El águila sobre California

Me enamora en cada uno de sus acordes, pierdo la cabeza en cada traste. Mi piel vibra con cada nota, sístole y diástole acompasadas a la melodía, el aliento contenido (no vaya a ser que desaparezca). No es una historia de amor, ni de desamor, no se rige por adulación ni por odio tergiversado, se trata de un hecho físico -biológicamente probado si así lo prefieres-.

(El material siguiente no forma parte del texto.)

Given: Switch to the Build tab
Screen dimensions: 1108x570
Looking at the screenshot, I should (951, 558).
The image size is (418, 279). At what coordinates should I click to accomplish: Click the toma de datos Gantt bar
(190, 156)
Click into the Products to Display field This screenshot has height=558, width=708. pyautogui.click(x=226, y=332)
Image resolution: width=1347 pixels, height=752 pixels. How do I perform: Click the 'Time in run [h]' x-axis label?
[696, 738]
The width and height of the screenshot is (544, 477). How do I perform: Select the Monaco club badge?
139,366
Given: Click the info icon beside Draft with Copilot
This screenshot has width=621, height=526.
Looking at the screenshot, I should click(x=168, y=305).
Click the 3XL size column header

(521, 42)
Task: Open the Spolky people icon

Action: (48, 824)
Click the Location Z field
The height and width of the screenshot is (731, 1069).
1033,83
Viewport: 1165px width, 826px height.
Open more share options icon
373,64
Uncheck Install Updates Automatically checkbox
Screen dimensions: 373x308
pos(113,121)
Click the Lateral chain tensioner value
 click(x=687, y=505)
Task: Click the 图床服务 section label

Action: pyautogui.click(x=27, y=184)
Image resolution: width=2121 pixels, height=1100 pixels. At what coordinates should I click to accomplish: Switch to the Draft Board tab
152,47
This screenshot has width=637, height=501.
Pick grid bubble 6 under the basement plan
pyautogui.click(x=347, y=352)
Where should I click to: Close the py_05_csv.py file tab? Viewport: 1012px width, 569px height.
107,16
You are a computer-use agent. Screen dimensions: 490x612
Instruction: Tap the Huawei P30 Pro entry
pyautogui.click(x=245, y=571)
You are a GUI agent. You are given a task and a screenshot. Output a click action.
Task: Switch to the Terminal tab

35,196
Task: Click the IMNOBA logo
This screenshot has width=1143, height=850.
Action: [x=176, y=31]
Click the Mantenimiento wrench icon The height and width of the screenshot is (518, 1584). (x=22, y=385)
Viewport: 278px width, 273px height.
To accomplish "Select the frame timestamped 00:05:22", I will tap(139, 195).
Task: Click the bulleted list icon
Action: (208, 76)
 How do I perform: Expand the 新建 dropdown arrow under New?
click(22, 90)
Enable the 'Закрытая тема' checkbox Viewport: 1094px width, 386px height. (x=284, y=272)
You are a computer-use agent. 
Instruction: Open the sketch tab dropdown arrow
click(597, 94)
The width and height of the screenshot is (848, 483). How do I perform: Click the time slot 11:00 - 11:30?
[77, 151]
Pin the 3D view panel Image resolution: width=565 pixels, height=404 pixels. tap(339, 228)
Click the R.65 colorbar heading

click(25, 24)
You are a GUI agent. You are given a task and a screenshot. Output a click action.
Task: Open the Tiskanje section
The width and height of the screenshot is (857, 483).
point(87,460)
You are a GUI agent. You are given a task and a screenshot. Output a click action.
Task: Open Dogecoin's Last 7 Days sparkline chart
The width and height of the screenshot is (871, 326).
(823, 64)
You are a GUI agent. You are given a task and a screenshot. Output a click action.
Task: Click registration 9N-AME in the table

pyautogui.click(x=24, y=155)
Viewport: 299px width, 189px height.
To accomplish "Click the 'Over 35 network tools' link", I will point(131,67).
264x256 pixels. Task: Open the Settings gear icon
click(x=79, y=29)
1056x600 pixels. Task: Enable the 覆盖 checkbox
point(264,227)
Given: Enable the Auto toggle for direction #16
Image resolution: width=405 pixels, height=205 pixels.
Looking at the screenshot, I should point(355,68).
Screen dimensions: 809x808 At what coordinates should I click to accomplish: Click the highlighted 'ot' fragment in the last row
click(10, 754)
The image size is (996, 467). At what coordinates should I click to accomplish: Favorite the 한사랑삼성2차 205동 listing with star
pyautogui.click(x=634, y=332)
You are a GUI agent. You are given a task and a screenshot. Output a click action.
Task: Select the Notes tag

Es una historia sobre las manos de un hombre, sobre las yemas rugosas y duras de sus dedos, sobre los callos que afloran en la superficie ardua de su huella dactilar. Las manos de un hombre enamorado de una mujer de cuerdas y madera, anheladas y temidas en función de la ocasión; las manos que me han traído a escribir esta historia.
Es, a su vez, la historia de los brazos que sostuvieron mis ideas en pañales, del pecho que me ofreció consuelo (merecido o no). En conjunto, es la historia del hombre que se hizo canción y, por amor o por error, acabó fundiéndose en una partitura infinita.
Le pedí que me explicase la fórmula, el secreto, pero él sólo sabía hablar con su guitarra, así que día tras día, tuve que acostumbrarme a su presencia en acústico y a su humor desafinado. Sonaba cuando nadie lo esperaba: arrullaba a la luna y despertaba al sol, incansable.
Con los dedos ensangrentados, inspirado por su musa y con una sonrisa efímera en los labios me dijo una vez: Eres una Gibson Stratocaster, niña.

¿Y quién soy yo para desafiar la opinión de un hombre-canción?